▶ **Task brief**
Repeat the entries below in full, with every character unchanged.

▶ **Data for review**
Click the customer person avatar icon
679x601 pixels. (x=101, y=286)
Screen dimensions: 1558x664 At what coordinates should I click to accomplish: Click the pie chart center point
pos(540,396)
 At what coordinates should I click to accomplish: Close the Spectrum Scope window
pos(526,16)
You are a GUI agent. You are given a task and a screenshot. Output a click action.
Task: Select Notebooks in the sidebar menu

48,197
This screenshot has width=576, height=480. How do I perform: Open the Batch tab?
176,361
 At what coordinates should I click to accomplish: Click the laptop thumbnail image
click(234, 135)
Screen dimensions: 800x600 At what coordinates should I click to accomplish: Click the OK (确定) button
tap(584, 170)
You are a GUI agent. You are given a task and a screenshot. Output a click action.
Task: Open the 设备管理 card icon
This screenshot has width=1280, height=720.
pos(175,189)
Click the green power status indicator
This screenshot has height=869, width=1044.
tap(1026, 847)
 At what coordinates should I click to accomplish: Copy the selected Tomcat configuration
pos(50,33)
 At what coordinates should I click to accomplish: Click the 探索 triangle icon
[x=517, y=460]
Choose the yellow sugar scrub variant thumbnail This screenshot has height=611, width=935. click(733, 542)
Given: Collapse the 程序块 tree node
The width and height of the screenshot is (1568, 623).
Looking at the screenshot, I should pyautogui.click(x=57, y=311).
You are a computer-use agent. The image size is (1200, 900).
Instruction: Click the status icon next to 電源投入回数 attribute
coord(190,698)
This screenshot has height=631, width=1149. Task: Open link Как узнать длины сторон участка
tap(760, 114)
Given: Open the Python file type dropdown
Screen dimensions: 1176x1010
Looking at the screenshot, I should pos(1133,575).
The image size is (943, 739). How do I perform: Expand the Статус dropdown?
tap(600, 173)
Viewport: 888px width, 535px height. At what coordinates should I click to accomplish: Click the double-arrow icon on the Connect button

▶ **Exercise solution**
Click the customer person avatar icon
679x601 pixels. (x=101, y=286)
Screen dimensions: 1558x664 At what coordinates should I click to accomplish: Click the pie chart center point
pos(540,396)
 At what coordinates should I click to accomplish: Close the Spectrum Scope window
pos(526,16)
You are a GUI agent. You are given a task and a screenshot. Output a click action.
Task: Select Notebooks in the sidebar menu

48,197
This screenshot has width=576, height=480. How do I perform: Open the Batch tab?
176,361
 At what coordinates should I click to accomplish: Click the laptop thumbnail image
click(234, 135)
Screen dimensions: 800x600 At what coordinates should I click to accomplish: Click the OK (确定) button
tap(584, 170)
You are a GUI agent. You are given a task and a screenshot. Output a click action.
Task: Open the 设备管理 card icon
This screenshot has width=1280, height=720.
pos(175,189)
Click the green power status indicator
This screenshot has height=869, width=1044.
tap(1026, 847)
 At what coordinates should I click to accomplish: Copy the selected Tomcat configuration
pos(50,33)
 At what coordinates should I click to accomplish: Click the 探索 triangle icon
[x=517, y=460]
Choose the yellow sugar scrub variant thumbnail This screenshot has height=611, width=935. click(733, 542)
Given: Collapse the 程序块 tree node
The width and height of the screenshot is (1568, 623).
Looking at the screenshot, I should pyautogui.click(x=57, y=311).
You are a computer-use agent. The image size is (1200, 900).
Instruction: Click the status icon next to 電源投入回数 attribute
coord(190,698)
This screenshot has height=631, width=1149. Task: Open link Как узнать длины сторон участка
tap(760, 114)
Given: Open the Python file type dropdown
Screen dimensions: 1176x1010
Looking at the screenshot, I should pos(1133,575).
The image size is (943, 739). How do I perform: Expand the Статус dropdown?
tap(600, 173)
Viewport: 888px width, 535px height. At what coordinates should I click to accomplish: Click the double-arrow icon on the Connect button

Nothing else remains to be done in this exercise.